KOMPAS.com - Badai sitokin, salah satu kondisi yang bisa menyerang pasien Covid-19, tengah ramai dibahas.
Hal itu setelah presenter Deddy Corbuzier mengaku sempat terinfeksi Covid-19 dan mengalami Badai Sitokin hingga hampir meninggal dunia.
Pada pasien Covid-19, badai sitokin menyerang jaringan paru-paru dan pembuluh darah. Kondisi itu menyebabkan kantung udara kecil di paru-paru akan dipenuhi cairan yang menyebabkan pasien Covid-19 kesulitan bernapas.
Baca juga: Penjelasan Satgas soal Bahaya Badai Sitokin pada Pasien Covid-19
Apa itu Badai Sitokin?
Sitokin merupakan protein kecil yang dilepaskan banyak sel berbeda dalam tubuh.
Termasuk pada sistem kekebalan yang mengoordinasikan respons tubuh saat melawan infeksi virus corona dan memicu peradangan.
Sederhananya, sitokin merupakan respons imun seluler tubuh terhadap infeksi.
"Bisa ke bakteri, jamur, virus atau parasit yang masuk ke dalam tubuh manusia," kata Ketua Bidang Penanganan Kesehatan Satgas Covid-19 Brigjen TNI (Purn) Alexander Ginting saat dihubungi Kompas.com, Senin (23/8/2021).
Alex mengatakan, respons sitokin tersebut merupakan bagian pertahanan tubuh melawan "benda asing" yang masuk ke dalam tubuh tersebut bersama sel darah putih manusia.
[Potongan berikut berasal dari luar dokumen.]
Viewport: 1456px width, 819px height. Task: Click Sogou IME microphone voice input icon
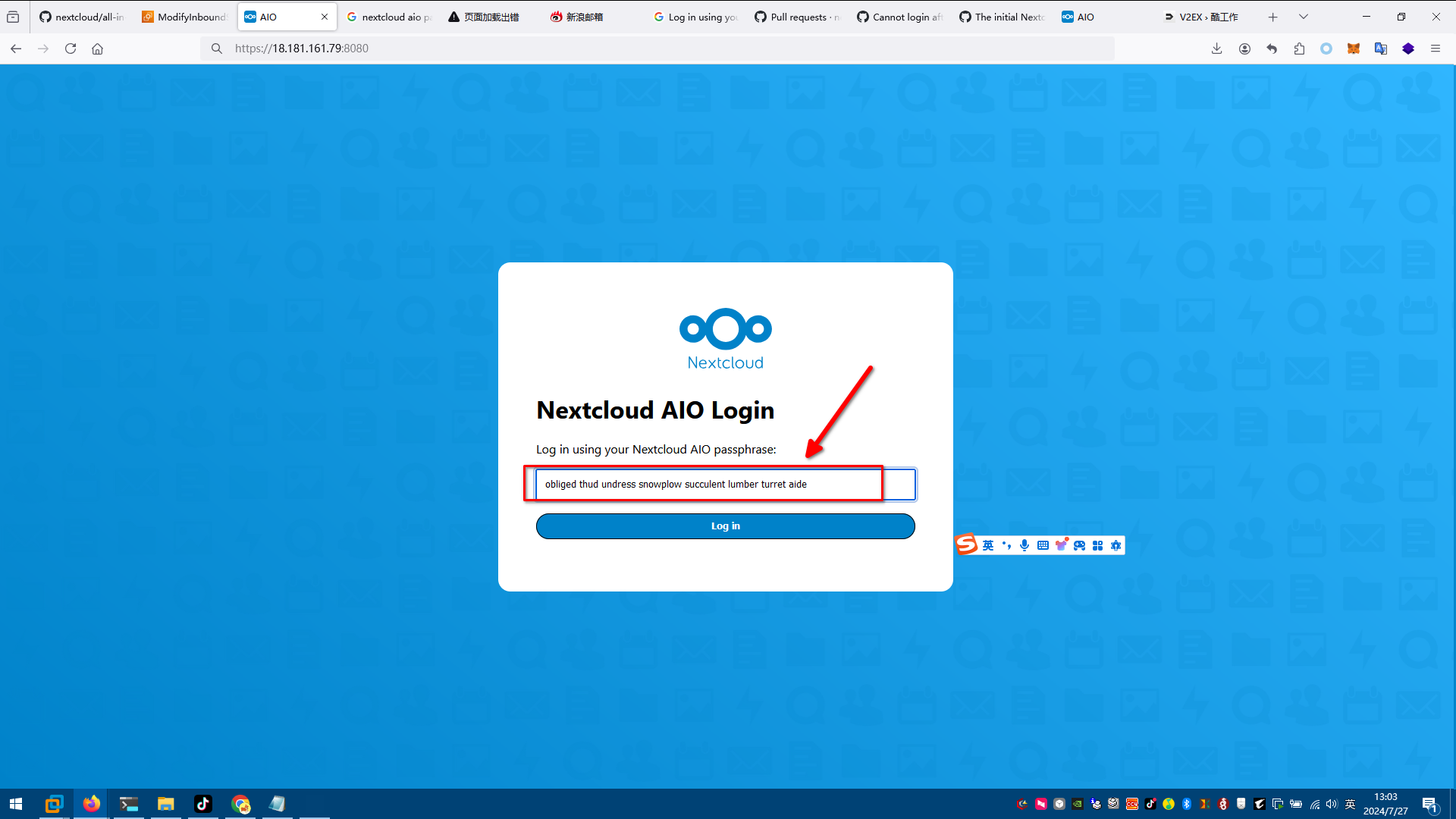[1025, 545]
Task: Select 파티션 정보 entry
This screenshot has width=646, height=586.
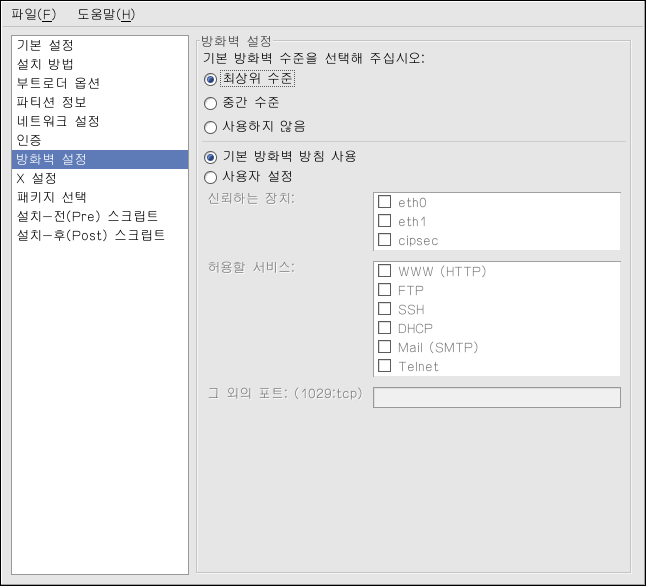Action: (51, 102)
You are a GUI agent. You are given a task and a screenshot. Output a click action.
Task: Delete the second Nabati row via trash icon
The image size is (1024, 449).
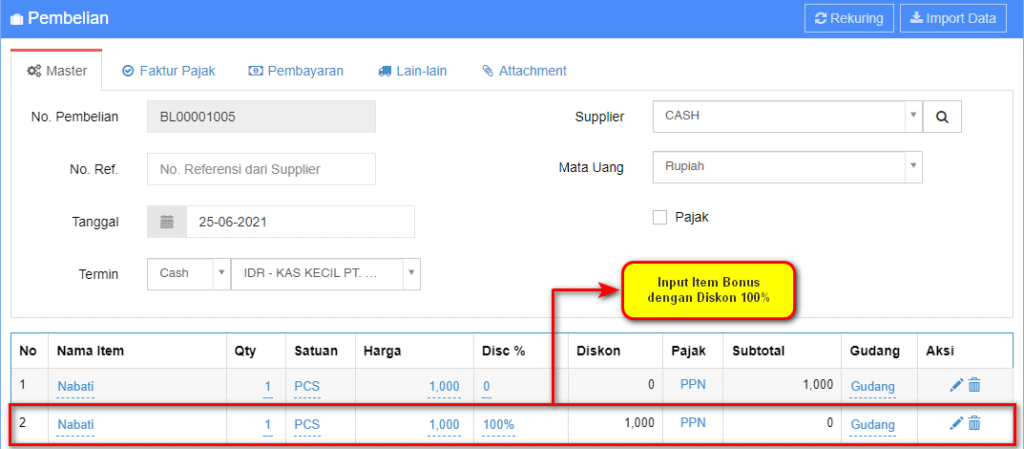coord(975,424)
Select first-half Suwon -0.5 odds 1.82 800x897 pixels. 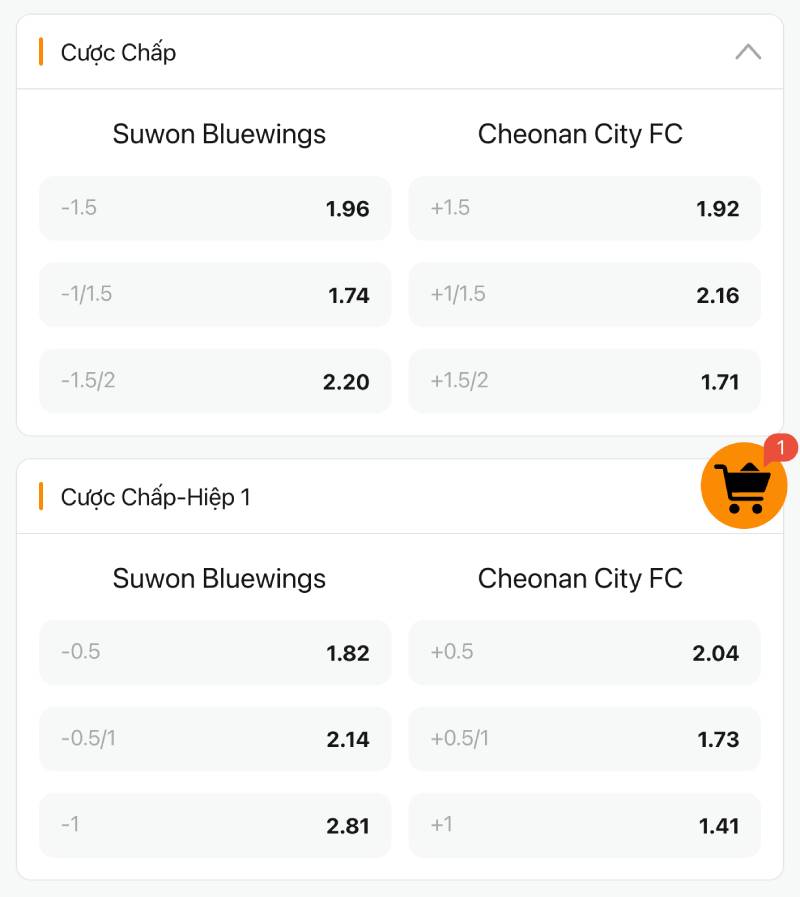pyautogui.click(x=215, y=653)
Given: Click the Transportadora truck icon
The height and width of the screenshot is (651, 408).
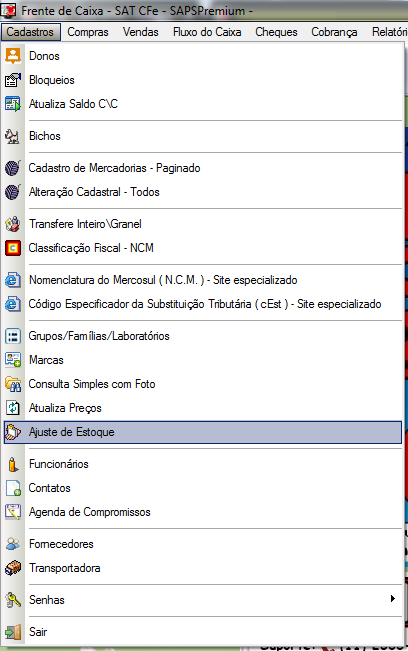Looking at the screenshot, I should [13, 568].
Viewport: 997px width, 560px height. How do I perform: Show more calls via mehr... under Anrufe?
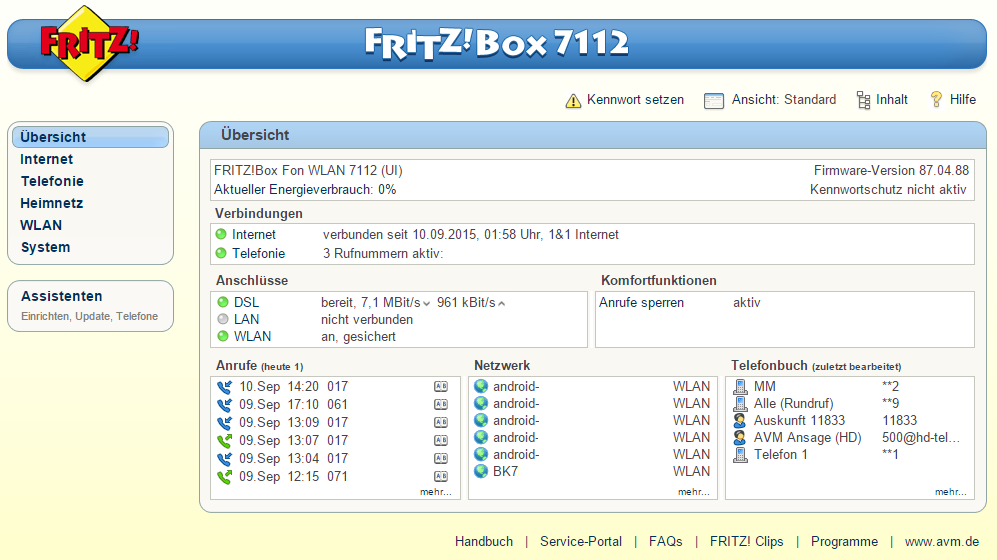[x=435, y=492]
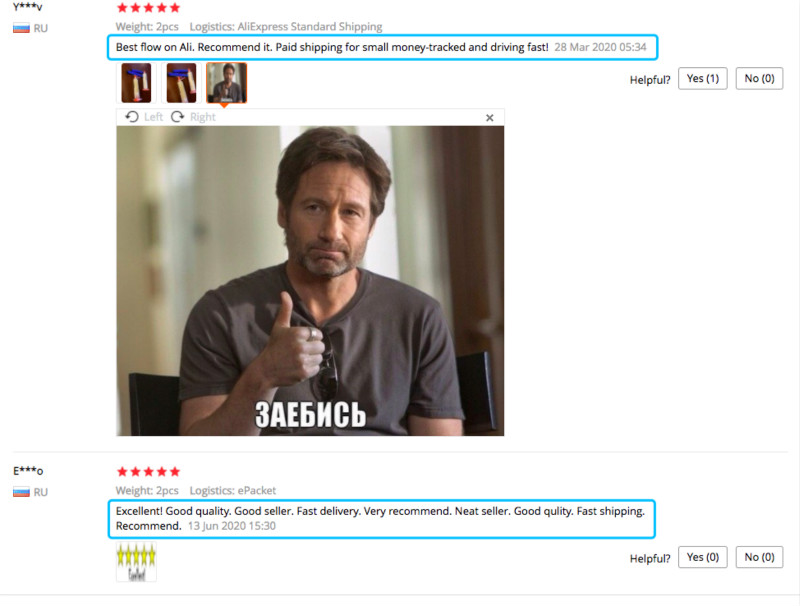Click the five red stars on Y***v's review

click(148, 8)
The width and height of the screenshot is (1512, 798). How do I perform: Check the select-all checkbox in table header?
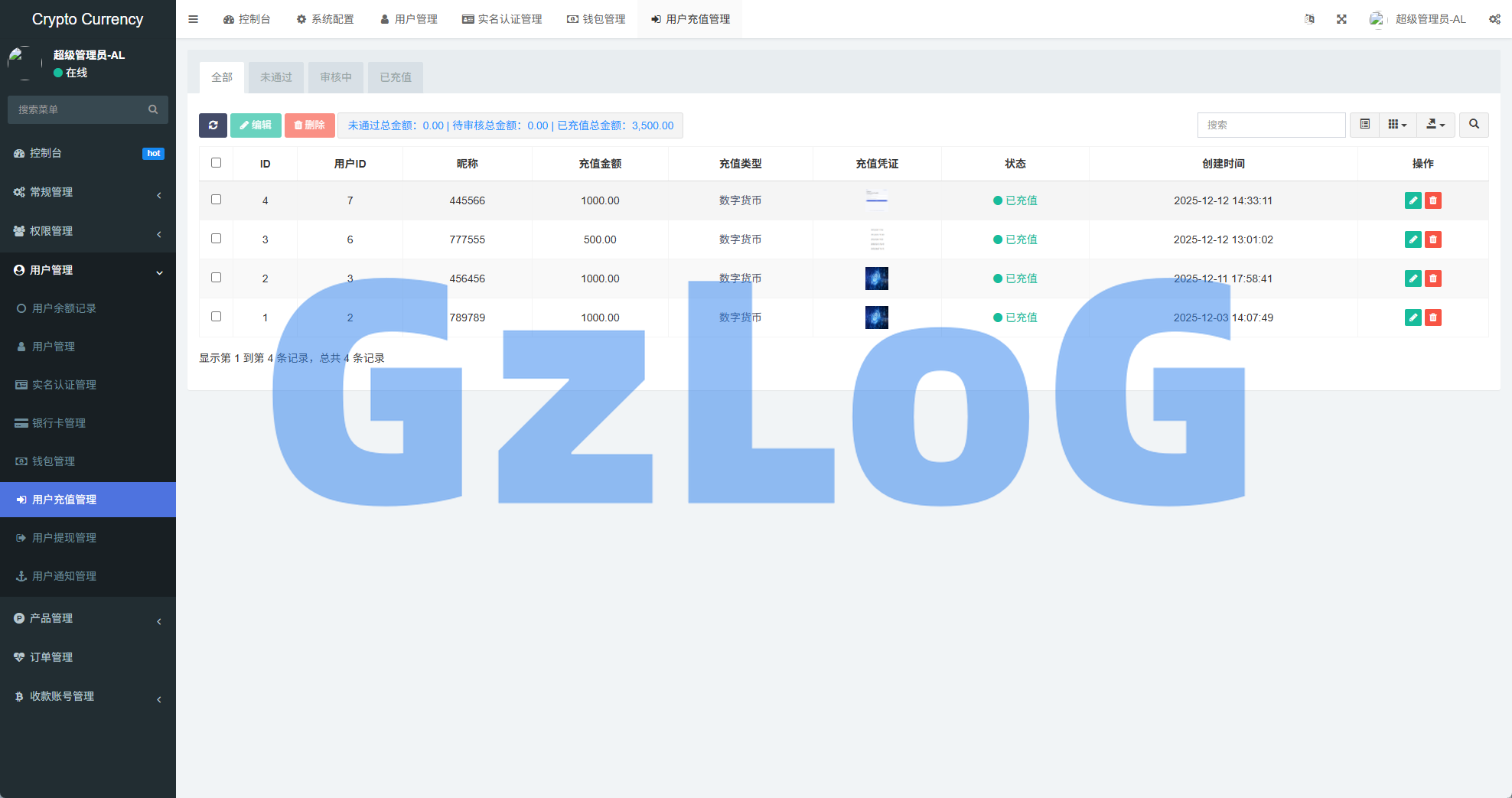[x=217, y=162]

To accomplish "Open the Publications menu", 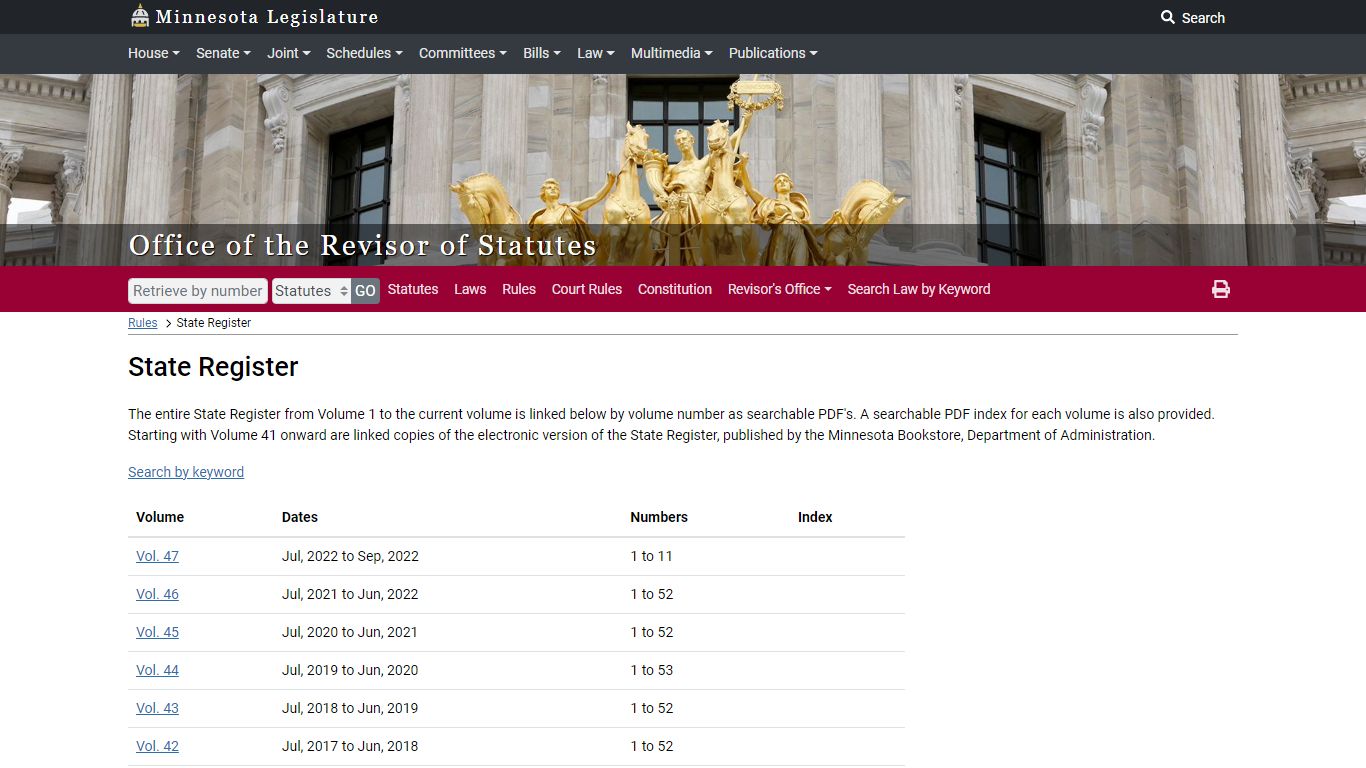I will 772,53.
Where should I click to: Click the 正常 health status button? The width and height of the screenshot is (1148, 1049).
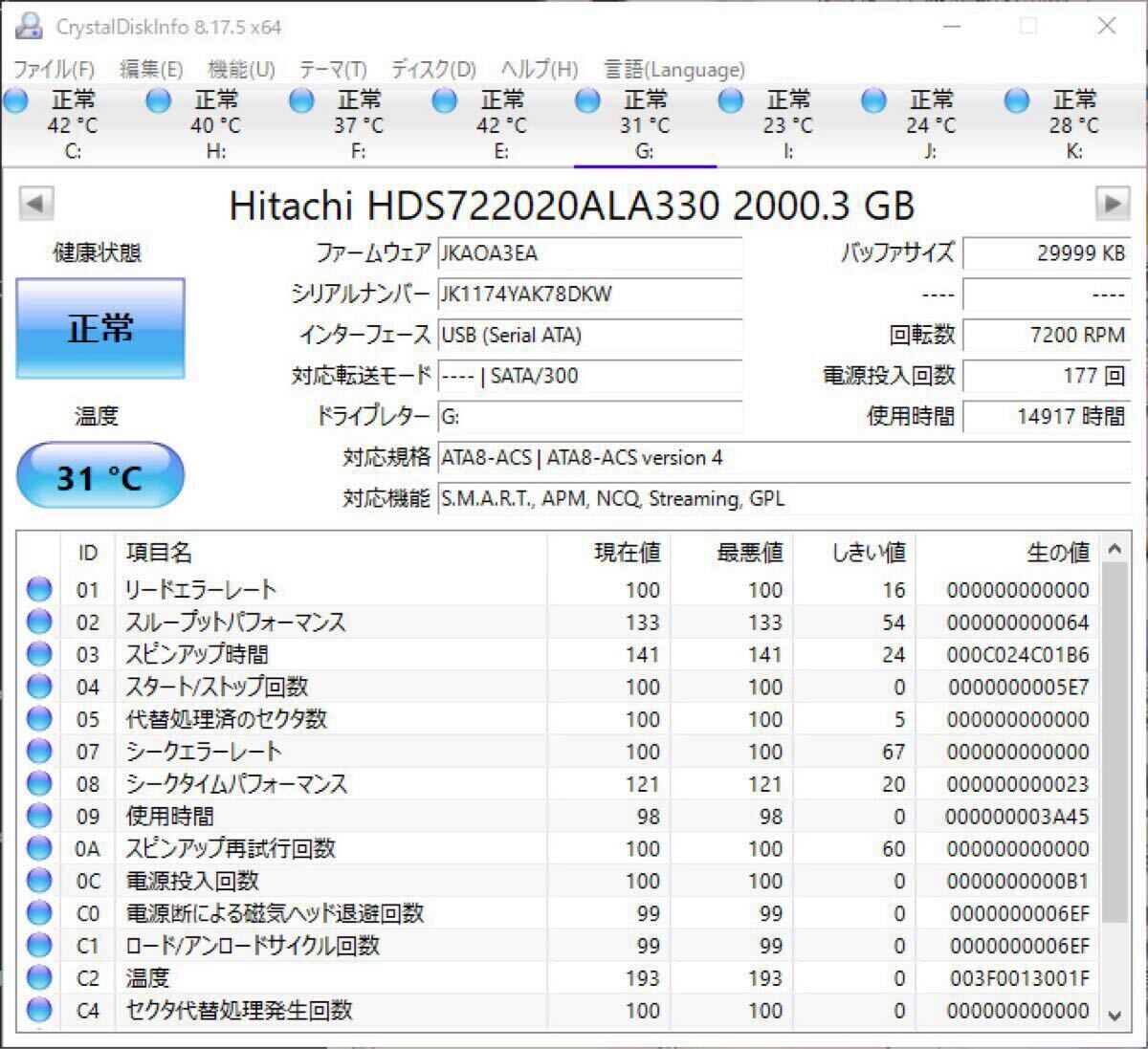[x=100, y=329]
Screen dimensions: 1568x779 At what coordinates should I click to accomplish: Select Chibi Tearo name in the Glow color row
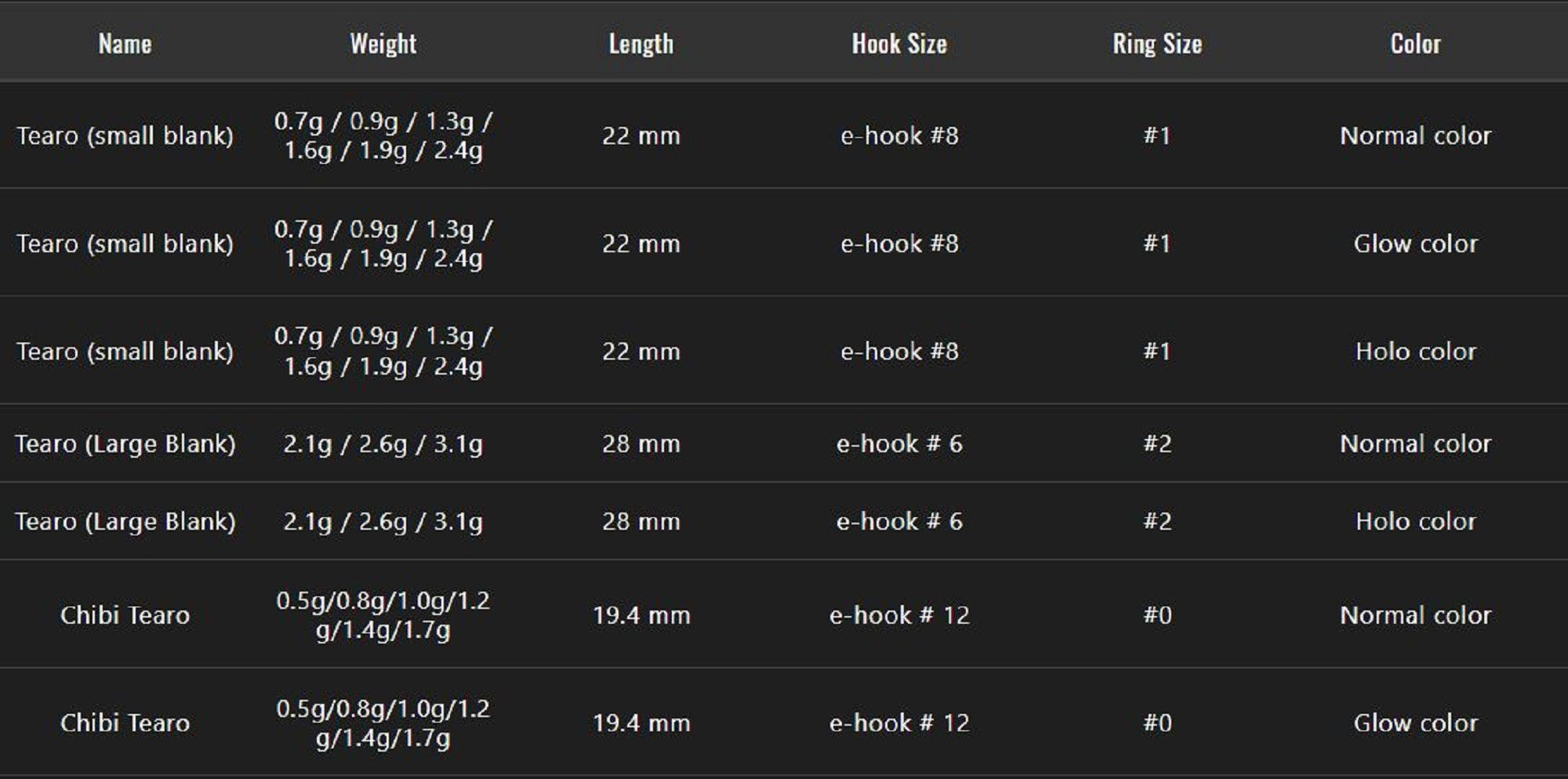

Namun, dalam kondisi terpapar Covid-19, respons tersebut dapat bisa terjadi berlebihan dan merusak organ tubuh.
"Hanya pada Covid-19, respons ini bisa berlebihan alhasil bisa merusak organ tubuh itu sendiri yang seharusnya merusak virus covid yang masuk ke tubuh manusia," jelas Alex.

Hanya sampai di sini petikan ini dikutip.